Write out every record below exactly as given. Leave the pictures out.
Records for this task below:
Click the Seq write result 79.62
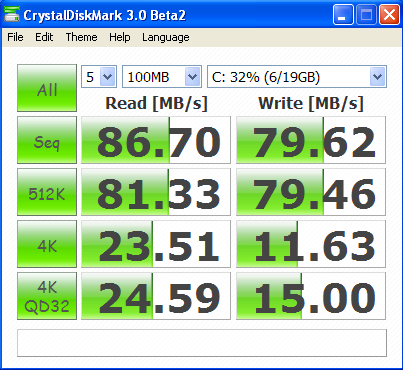Image resolution: width=403 pixels, height=370 pixels. pos(311,140)
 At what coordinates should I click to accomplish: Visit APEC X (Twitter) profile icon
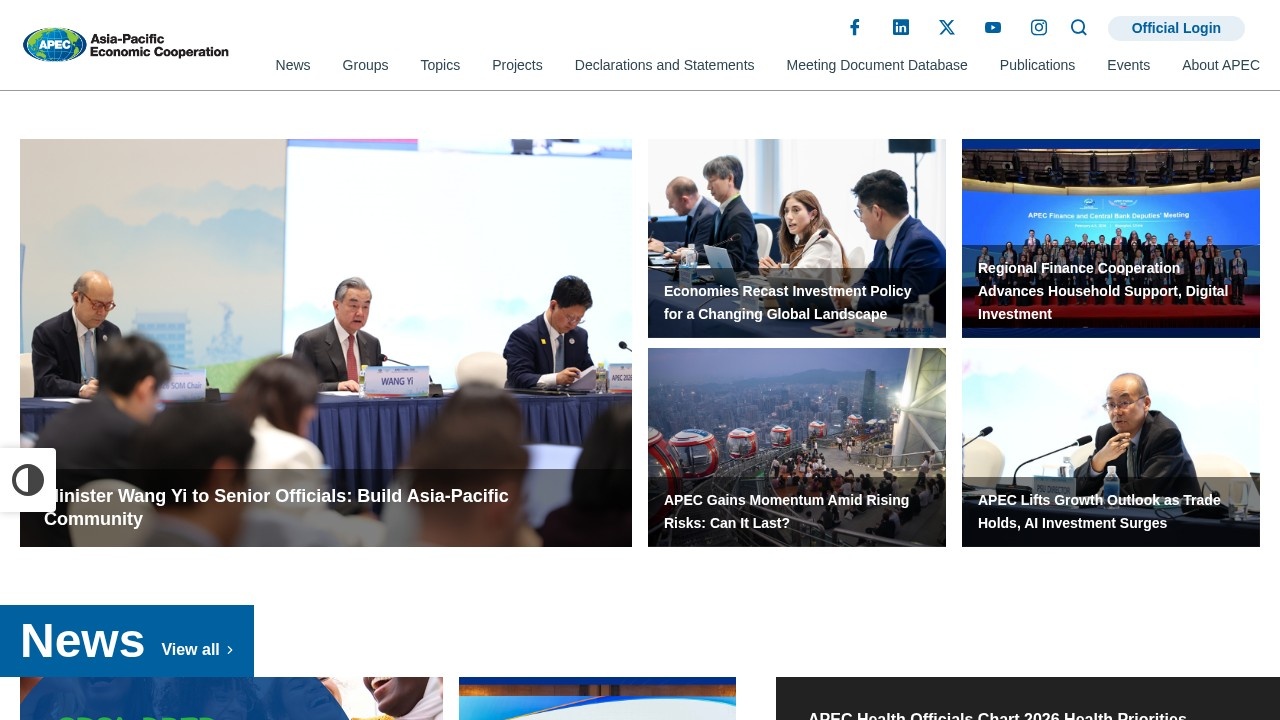[947, 28]
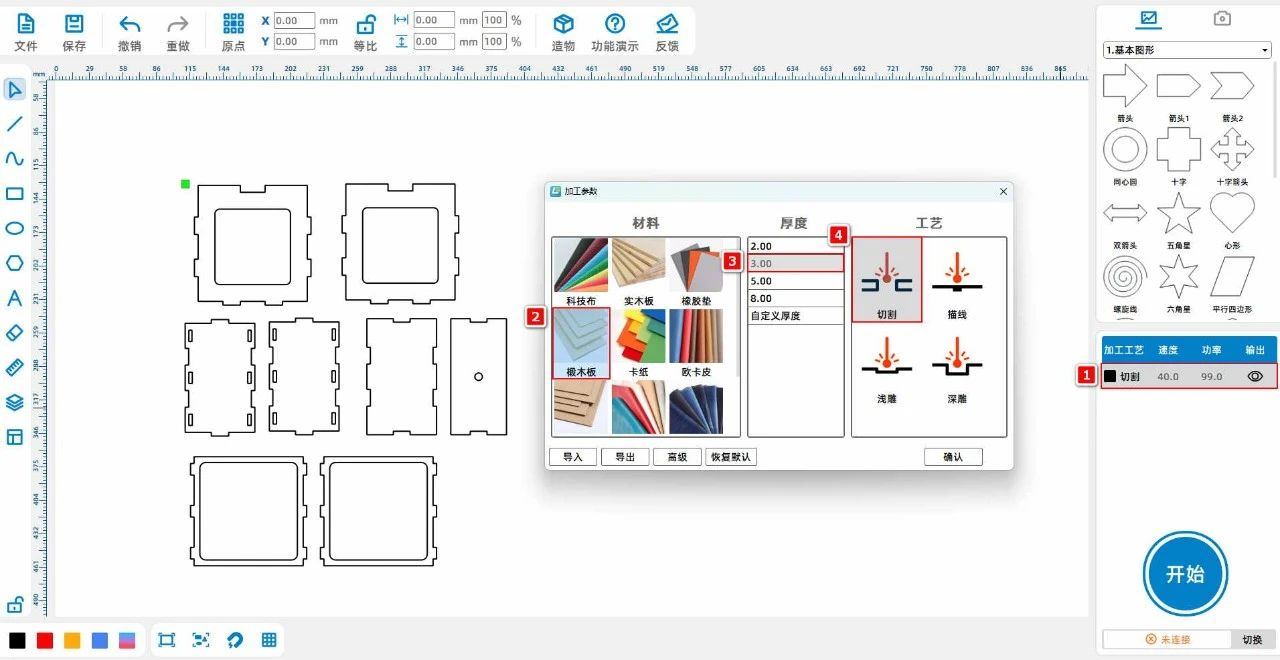The image size is (1280, 660).
Task: Toggle the 等比 aspect ratio lock
Action: pyautogui.click(x=366, y=25)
End of Records for this task.
▶ [Your response]:
Click the Seq write result 79.62
Image resolution: width=403 pixels, height=370 pixels. pos(311,140)
 At what coordinates should I click to accomplish: Visit APEC X (Twitter) profile icon
[947, 28]
The image size is (1280, 660).
Task: Toggle the 等比 aspect ratio lock
Action: pyautogui.click(x=366, y=25)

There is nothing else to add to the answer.